A wave of shutdown of European nitrogen fertilizer production is underway. Some are announced as temporary, others termed permanent, but all cite the spike in prices of natural gas, the input for production, as the reason.
Yara, the world’s biggest chemical fertilizer producer, announced Aug. 25 it will cut nitrogen fertilizer output in Europe by 50%. Yara has already shut down European plants at several locations. A spokesman for the EU Council said they will take up the severe situation in September. No action can be expected of them, since they are promoting the drastic reduction of “chemical” fertilizer in their 2020 Green Deal “Farm to Fork” directives.

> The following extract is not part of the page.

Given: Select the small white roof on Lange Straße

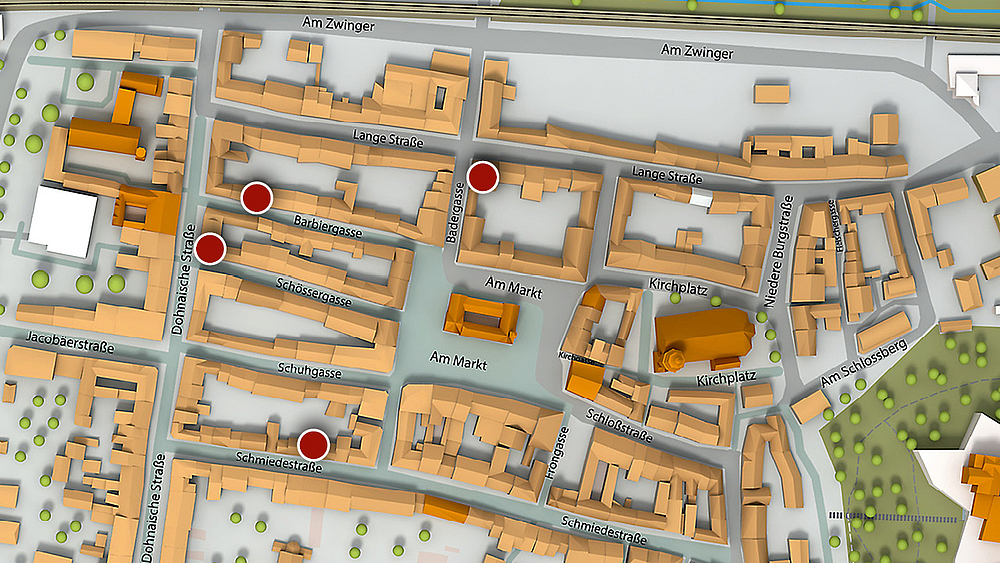Looking at the screenshot, I should click(701, 200).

In Britain, the nation’s major fertilizer firm, CF Fertilizers (a subsidiary of U.S.-based CF Holdings) announced this week that it will temporarily halt nitrogen fertilizer output at its Billingham plant. In July it announced the permanent shuttering of its plant in Cheshire, at Ince, which had already temporarily stopped production in fall 2021, because of high gas prices (that is, before the 2022 Russian operation in Ukraine).
In Poland, Azoty Grupa SA, the largest chemical firm in the nation, this week announced major cuts in nitrogen fertilizer. The Agriculture Minister has called for the government to come up with an emergency plan.